What the task requires: Can you repeat the entries below verbatim, from the line with "Open the Сборка" up to and including the line with "coord(815,29)"?

++++

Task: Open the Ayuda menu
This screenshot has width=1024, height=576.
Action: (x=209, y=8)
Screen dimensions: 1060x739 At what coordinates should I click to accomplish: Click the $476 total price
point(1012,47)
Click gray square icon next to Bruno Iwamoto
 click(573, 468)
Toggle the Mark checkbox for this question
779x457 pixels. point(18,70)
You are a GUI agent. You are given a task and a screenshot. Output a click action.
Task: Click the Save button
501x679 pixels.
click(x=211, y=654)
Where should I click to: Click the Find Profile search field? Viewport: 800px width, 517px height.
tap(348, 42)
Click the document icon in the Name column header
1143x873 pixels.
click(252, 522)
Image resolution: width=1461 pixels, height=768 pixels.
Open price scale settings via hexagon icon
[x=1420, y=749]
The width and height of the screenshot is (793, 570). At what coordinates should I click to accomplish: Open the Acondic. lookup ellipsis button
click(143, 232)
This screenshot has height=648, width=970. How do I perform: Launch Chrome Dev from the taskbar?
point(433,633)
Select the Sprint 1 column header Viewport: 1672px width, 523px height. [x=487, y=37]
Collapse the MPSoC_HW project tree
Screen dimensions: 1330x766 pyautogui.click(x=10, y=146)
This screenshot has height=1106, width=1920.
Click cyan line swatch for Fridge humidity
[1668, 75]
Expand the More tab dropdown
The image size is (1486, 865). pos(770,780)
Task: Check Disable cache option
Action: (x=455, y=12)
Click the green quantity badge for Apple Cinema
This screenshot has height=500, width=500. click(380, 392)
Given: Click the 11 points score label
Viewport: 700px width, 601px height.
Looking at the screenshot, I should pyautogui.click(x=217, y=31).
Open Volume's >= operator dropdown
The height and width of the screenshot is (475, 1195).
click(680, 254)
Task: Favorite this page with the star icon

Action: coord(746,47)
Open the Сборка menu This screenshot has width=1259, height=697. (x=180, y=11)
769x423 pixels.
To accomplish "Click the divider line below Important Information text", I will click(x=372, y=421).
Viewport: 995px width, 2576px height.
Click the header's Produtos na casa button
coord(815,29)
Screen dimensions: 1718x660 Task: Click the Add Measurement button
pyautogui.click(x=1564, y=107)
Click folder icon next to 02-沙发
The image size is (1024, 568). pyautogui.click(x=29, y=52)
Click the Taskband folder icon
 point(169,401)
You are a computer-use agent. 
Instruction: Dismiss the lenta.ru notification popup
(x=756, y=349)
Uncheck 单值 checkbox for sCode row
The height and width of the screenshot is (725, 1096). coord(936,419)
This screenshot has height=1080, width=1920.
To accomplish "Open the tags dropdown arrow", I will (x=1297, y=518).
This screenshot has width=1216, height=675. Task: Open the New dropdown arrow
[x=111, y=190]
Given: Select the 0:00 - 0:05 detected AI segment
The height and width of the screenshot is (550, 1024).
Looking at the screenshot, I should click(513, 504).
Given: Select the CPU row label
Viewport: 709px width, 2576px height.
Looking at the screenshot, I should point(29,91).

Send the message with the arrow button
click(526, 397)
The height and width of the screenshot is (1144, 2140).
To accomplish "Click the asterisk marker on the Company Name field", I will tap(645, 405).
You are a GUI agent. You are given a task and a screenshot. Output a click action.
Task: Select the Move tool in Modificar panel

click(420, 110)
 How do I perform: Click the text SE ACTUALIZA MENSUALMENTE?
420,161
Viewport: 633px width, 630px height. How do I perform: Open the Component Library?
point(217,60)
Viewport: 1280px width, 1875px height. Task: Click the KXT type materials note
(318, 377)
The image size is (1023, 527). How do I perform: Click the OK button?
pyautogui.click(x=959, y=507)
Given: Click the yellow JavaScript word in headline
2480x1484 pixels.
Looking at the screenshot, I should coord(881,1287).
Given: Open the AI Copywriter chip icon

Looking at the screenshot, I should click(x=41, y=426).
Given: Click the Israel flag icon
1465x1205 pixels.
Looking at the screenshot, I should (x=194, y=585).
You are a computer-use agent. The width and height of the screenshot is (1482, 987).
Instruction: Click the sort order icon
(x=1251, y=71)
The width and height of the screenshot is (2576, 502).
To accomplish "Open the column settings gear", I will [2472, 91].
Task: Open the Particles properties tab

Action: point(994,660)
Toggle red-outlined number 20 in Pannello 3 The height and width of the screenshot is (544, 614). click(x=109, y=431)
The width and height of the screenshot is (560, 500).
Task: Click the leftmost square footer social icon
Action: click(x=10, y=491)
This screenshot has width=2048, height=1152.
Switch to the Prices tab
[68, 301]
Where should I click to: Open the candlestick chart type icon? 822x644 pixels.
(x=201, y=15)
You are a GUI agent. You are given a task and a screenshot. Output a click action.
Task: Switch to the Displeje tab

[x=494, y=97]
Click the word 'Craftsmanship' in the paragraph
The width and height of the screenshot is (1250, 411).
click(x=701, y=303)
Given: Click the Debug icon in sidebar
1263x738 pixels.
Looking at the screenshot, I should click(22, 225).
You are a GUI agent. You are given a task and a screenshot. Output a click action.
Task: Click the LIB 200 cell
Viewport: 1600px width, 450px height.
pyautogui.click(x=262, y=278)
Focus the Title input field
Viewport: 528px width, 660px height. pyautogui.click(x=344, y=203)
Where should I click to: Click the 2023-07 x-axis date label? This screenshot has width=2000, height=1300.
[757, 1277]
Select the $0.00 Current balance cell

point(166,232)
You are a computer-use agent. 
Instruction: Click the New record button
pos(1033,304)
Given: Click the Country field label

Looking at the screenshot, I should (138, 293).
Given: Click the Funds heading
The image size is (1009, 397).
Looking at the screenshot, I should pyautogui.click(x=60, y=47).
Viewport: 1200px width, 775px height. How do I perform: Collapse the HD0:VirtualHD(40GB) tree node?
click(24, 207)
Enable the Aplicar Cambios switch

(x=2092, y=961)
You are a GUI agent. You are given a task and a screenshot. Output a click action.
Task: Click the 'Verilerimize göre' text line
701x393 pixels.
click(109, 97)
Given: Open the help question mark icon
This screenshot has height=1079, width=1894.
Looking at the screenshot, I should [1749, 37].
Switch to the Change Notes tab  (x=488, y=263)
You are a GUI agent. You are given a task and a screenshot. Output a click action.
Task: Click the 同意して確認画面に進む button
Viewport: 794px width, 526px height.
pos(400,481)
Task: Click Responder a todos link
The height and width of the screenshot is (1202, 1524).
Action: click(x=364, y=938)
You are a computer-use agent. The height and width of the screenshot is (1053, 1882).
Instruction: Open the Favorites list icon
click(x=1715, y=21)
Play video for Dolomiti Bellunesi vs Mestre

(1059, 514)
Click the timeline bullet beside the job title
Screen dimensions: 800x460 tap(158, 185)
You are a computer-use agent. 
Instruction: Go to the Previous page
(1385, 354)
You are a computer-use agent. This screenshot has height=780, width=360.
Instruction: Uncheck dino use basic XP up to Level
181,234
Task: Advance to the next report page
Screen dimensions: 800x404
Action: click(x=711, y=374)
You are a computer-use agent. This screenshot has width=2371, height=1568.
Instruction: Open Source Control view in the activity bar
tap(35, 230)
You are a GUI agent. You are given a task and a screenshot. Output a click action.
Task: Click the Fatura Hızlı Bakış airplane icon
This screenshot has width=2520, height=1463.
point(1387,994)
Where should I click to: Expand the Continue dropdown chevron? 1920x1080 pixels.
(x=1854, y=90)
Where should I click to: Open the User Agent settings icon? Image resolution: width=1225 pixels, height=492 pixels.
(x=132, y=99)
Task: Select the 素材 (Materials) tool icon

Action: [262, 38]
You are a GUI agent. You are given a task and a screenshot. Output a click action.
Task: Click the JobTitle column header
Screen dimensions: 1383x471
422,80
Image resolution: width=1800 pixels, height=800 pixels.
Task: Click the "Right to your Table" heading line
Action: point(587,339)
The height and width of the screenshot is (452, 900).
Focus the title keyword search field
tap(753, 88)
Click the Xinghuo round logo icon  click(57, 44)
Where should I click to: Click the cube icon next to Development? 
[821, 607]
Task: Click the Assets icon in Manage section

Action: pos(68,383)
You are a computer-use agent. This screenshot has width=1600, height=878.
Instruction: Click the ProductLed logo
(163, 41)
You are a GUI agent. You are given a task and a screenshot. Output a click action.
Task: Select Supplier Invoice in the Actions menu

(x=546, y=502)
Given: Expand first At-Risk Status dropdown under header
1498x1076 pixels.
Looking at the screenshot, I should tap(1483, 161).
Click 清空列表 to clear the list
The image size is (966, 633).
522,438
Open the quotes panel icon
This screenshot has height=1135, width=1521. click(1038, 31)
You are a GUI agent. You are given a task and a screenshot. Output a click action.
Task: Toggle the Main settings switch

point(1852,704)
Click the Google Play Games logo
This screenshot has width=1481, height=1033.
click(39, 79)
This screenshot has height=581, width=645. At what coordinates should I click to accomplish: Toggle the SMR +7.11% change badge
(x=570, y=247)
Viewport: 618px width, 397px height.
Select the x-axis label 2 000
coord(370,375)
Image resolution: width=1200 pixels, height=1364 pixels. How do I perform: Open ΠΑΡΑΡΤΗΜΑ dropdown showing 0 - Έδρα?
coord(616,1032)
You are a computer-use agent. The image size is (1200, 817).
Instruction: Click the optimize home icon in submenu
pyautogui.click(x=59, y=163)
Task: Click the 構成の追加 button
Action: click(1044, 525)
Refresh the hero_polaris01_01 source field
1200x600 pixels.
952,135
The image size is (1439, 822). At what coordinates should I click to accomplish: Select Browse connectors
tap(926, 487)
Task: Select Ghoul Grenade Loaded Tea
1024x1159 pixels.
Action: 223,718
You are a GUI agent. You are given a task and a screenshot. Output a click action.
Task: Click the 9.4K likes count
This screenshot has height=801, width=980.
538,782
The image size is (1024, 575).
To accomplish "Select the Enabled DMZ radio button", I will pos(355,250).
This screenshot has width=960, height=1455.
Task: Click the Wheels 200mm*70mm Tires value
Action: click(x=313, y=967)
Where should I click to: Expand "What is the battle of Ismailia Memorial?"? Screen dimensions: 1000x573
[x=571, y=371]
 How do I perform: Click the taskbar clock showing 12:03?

++++

Expected output:
Open the Сборка menu This screenshot has width=1259, height=697. (x=180, y=11)
769x423 pixels.
To accomplish "Click the divider line below Important Information text", I will click(x=372, y=421).
Viewport: 995px width, 2576px height.
Click the header's Produtos na casa button
coord(815,29)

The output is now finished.